De pequeño soy Julio Verne. Mi soledad y mi cuarto se van poblando de mástiles y planisferios, de planetas sumergidos y resacas, de maderas encalladas. En mi escritorio suceden furiosísimos motines, naufragan los batiscafos, mi cama es una isla que se desplaza. El correo del zar cruza la estepa, no hay tiempo, van a matarlo, y la primera comunión, estarás contento, ya está tan cerca.
Julio Verne hizo la primera comunión vestido de blanco y fue comprendiendo poco a poco lo que significaba llevar nuestro apellido, la carga de desamparo y astenia que arrastraba su ortografía, la locura del diptongo, qué extrañeza, y el acento final que lo clausura, duro y concreto como un acento.

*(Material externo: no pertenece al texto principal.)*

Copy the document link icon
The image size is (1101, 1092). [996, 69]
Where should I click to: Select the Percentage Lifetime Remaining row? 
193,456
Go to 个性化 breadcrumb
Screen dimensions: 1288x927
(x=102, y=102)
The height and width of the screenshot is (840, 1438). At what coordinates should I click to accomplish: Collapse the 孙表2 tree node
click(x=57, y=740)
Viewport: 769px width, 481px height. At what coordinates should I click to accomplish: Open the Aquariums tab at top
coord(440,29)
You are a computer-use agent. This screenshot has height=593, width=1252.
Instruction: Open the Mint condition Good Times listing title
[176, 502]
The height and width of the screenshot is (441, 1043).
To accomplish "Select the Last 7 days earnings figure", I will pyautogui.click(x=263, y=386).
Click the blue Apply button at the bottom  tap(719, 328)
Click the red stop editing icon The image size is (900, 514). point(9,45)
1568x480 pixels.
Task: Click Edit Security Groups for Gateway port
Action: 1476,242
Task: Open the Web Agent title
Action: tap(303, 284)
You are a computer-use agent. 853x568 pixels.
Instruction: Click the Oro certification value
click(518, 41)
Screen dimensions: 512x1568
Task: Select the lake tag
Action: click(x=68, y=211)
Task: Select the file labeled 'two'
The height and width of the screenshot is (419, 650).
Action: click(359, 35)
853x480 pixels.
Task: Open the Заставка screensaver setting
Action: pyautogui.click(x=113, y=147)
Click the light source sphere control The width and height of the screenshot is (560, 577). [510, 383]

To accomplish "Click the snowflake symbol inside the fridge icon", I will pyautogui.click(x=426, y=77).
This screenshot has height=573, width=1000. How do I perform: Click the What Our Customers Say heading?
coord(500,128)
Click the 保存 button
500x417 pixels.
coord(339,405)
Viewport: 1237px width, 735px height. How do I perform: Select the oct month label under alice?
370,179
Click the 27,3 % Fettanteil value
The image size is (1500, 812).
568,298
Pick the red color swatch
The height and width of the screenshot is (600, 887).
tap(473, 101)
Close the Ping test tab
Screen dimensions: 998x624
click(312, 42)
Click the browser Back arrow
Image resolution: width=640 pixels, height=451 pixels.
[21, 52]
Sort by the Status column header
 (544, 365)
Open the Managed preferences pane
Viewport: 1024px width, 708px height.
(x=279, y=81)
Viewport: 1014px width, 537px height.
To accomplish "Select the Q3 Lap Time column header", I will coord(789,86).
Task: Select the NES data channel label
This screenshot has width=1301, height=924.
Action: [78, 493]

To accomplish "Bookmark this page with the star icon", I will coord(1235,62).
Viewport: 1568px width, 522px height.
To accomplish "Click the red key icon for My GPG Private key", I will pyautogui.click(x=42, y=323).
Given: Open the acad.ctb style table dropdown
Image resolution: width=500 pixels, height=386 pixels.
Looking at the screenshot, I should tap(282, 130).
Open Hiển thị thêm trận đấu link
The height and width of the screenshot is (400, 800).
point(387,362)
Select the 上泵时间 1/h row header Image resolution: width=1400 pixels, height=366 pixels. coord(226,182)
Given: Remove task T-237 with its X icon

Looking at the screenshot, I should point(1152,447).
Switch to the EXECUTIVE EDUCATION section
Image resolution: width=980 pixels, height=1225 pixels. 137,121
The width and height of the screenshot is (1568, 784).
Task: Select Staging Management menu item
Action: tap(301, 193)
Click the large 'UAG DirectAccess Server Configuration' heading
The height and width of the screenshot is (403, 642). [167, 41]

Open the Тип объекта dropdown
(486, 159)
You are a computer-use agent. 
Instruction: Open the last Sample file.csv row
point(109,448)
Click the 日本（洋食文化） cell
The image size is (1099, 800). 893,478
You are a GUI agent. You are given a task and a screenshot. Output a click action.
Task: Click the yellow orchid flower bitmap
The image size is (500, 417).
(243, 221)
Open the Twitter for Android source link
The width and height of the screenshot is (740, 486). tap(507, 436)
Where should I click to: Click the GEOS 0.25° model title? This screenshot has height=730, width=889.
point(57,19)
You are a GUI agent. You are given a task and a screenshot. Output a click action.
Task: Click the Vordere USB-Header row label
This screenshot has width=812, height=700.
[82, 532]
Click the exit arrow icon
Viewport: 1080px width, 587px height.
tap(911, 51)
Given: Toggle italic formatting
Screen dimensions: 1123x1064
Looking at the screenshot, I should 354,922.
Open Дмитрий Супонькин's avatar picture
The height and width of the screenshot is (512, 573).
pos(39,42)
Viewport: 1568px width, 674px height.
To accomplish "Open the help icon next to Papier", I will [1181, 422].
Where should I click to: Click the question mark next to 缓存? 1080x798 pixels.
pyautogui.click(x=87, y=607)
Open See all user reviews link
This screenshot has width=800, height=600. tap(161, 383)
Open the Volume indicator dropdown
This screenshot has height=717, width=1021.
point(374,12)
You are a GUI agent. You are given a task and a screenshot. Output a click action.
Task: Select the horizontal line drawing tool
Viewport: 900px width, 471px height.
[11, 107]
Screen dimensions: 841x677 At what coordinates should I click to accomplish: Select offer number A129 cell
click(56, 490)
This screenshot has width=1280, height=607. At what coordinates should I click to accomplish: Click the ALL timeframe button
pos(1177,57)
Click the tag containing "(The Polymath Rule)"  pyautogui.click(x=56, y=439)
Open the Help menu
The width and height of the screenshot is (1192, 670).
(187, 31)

A esa hora, en el otro extremo del mundo, una espiga cae tronchada por el peso de la calma. Se producen besos. Tío Néstor estará intentando cazar becadas sin resultado, volverá empapado como un río, morirá sangrando majestuosamente. Cuando me haga viejo y torpe y sin respuesta, tal vez recuerde este instante en que me siento triste o bostezo. ¿Se alegra Dios al vernos crecer? Sí, Dios se alegra al vernos crecer porque para Él lo más importante del mundo son los hombres. Lo estable se modifica, las piedras fluyen, hay columnas con el interior comido por las larvas. El capitán Nemo estará luchando en la sala de máquinas, la profesora de francés que tuve en 5.º curso beberá su leche cada tarde, un astro entra en mutación y el cielo se interrumpe. Una pupila se esconde tras un párpado, y hay un vago pugilato de sombras sobre mi almohada. Y después nada, el silencio. La exquisita elocuencia del silencio.